Le 11 janvier 2017, Sandra Simard, 36 ans, fait un arrêt cardiaque lors d’une opération du dos. Le Dr Péchier vient aider ses collègues à la réanimer, et préconise de lui administrer du gluconate de calcium, une solution inhabituelle dans de telles circonstances. Ne comprenant pas pourquoi sa patiente, jeune et en bonne santé, a été victime d’un arrêt cardiaque, la médecin qui l’avait anesthésiée fait saisir, à des fins d’analyse, les poches de soluté utilisées lors de l’opération. Certaines sont même récupérées dans les poubelles.
Dans une poche de réhydratation est découverte une concentration de potassium 100 fois supérieure à celle attendue. La direction de la clinique Saint-Vincent alerte alors le parquet de Besançon.
Le 20 janvier, alors que des enquêteurs de la police judiciaire se trouvent dans l’établissement, Jean-Claude Gandon, 70 ans, fait à son tour un arrêt cardiaque au cours d’une opération dont l’anesthésie était cette fois confiée au Dr Péchier. Les investigations révèlent une intoxication à la mépivacaïne, un anesthésique local. C’est la première et seule fois qu’un patient du Dr Péchier est victime d’un arrêt cardiaque suspect. Il survivra.
L’anesthésiste, qui avait signalé la présence de poches de paracétamol étrangement percées dans la salle d’opération, s’estime victime d’un acte malveillant. "Ca y est, je m’en suis pris un !" dit-il à un collègue.
Malveillance ou alibi ?
Mais les enquêteurs le soupçonnent au contraire d’avoir sciemment empoisonné son propre patient afin de se forger un alibi. Ces deux "événements indésirables graves" (EIG) seront les premiers évoqués lors du procès de Frédéric Péchier qui s’est ouvert lundi à Besançon et doit s’achever le 19 décembre.

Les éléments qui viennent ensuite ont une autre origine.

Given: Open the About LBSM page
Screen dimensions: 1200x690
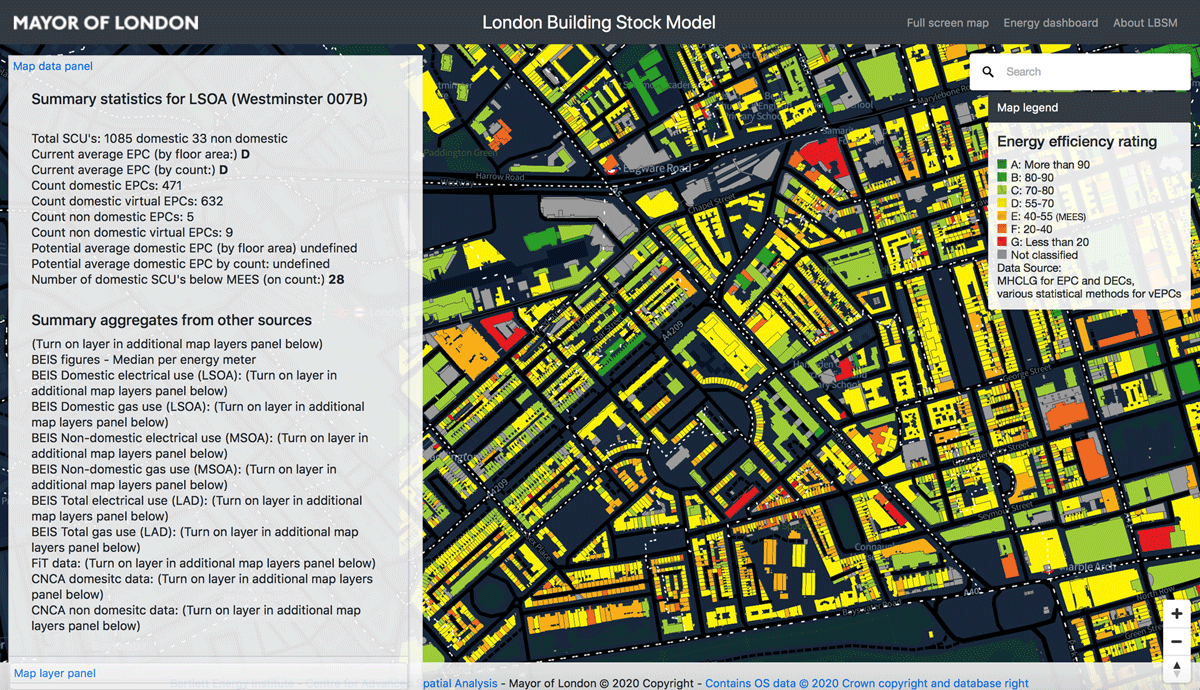Looking at the screenshot, I should pyautogui.click(x=1144, y=23).
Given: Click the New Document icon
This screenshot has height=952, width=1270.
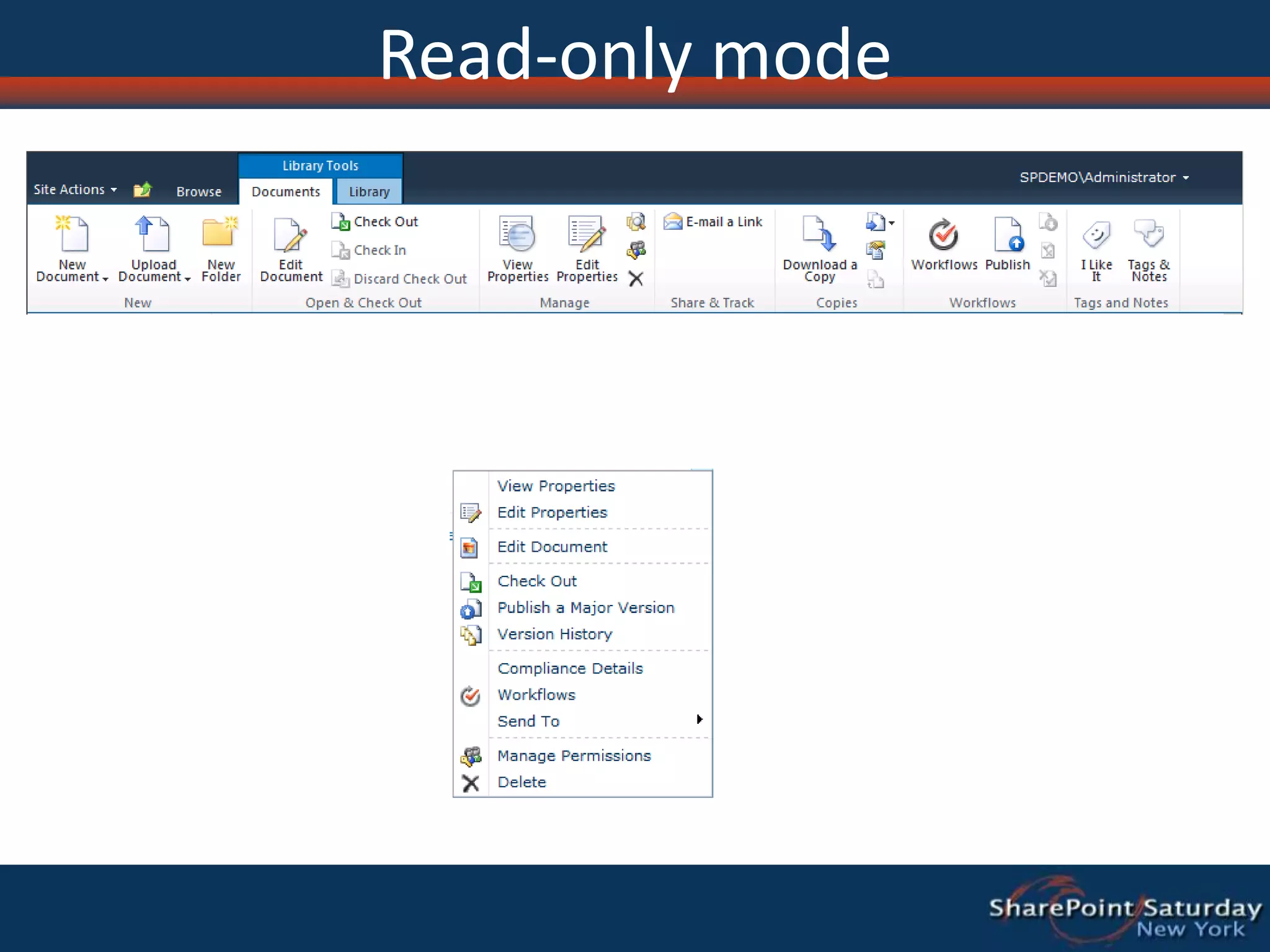Looking at the screenshot, I should pyautogui.click(x=72, y=235).
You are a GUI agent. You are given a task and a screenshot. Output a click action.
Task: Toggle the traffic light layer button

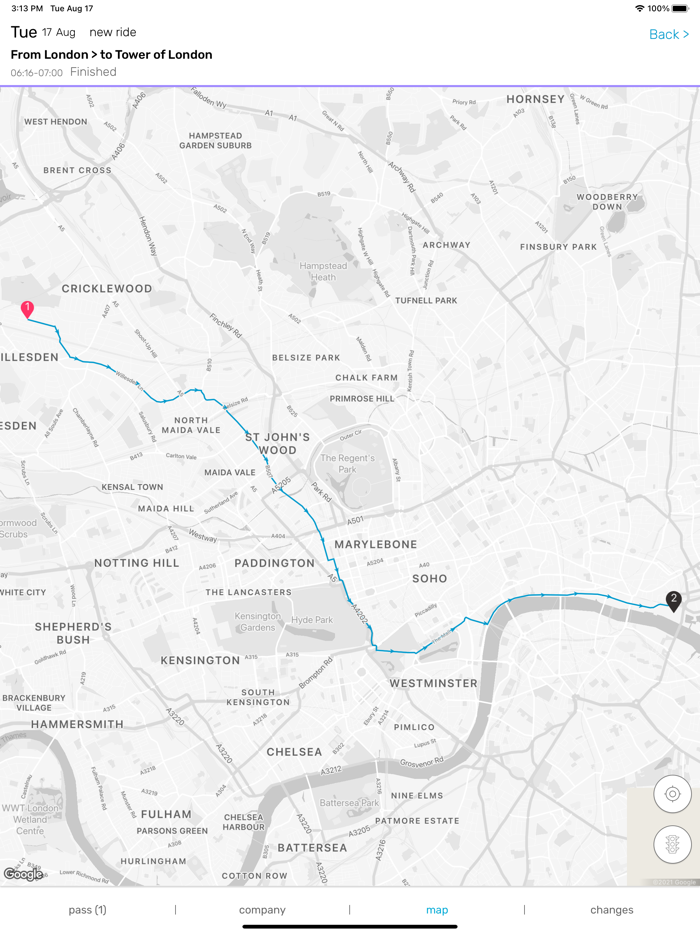[673, 844]
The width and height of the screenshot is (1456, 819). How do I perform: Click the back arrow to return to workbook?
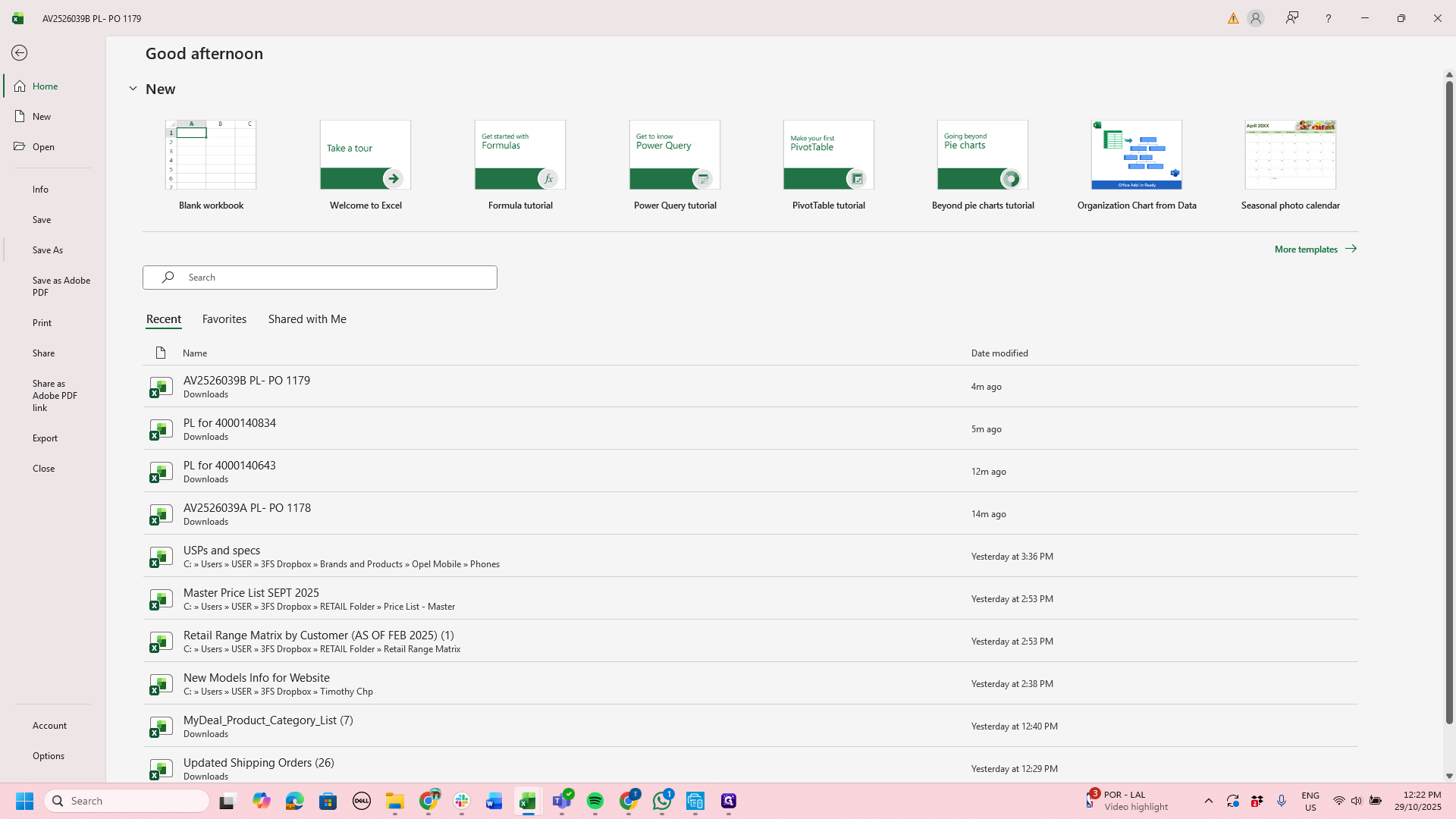pos(20,53)
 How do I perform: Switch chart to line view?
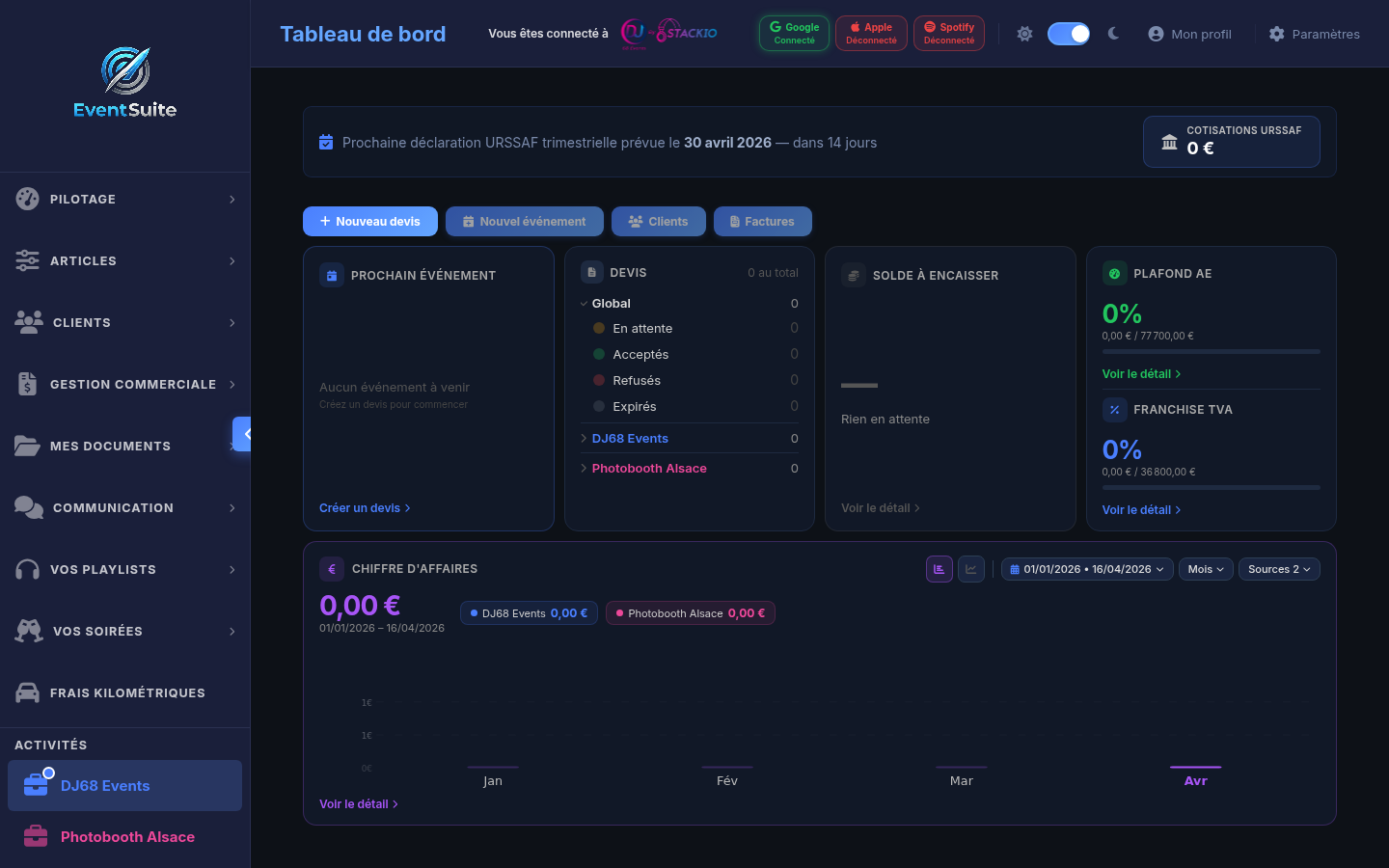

"On attend ses arguments avant tout", a déclaré lundi à la presse Sandra Simard, qui a survécu à l’opération et est aujourd’hui coprésidente de l’association des victimes. Elle se félicite "que la justice ait mis les moyens pour ce procès"" hors-normes, qui doit durer jusqu’au 19 décembre et où Frédéric Péchier fait face à plus de 150 parties civiles.
Au total, l’ex-anesthésiste est accusé d’avoir provoqué un arrêt cardiaque chez 30 patients, âgés de quatre à 89 ans (dont 12 sont morts), en polluant volontairement des poches de solutés ou de paracétamol.
Dans cette affaire "sans équivalent dans les annales judiciaires françaises", il s’en serait pris à "des patients en bonne santé, pour nuire à des collègues avec lesquels il était en conflit" et démontrer ensuite ses qualités de réanimateur, avait soutenu l’ancien procureur de la République de Besançon Etienne Manteaux.
"Jamais empoisonné" personne
Devant la cour, Frédéric Péchier a réaffirmé lundi ce qu’il dit depuis le début, qu’il n’a "jamais empoisonné" personne. Après huit ans d’enquête, il comparaît libre mais risque gros : la réclusion criminelle à perpétuité.
Jadis décrit comme star des anesthésistes de Besançon, ce père de trois enfants a tout perdu : il a divorcé, ne travaille plus et vit désormais du RSA. "C’est quelqu’un qui est acculé depuis huit ans sans que réellement il lui ait été donné la parole pour s’exprimer", a déploré devant les journalistes Me Lee Takhedmit, un de ses avocats.
"Ce n’est pas à Frédéric Péchier de prouver son innocence, c’est au ministère public, à l’accusation, de prouver sa culpabilité", a insisté Me Randall Schwerdorffer, son autre défenseur.
Le procès doit durer jusqu’au 19 décembre. "Si dans trois mois et demi, il m’a convaincu, je serai le premier à demander son acquittement", confie Me Frédéric Berna, qui défend plusieurs parties civiles. "Mais pour l’instant, pour moi, sa culpabilité ne fait aucun doute."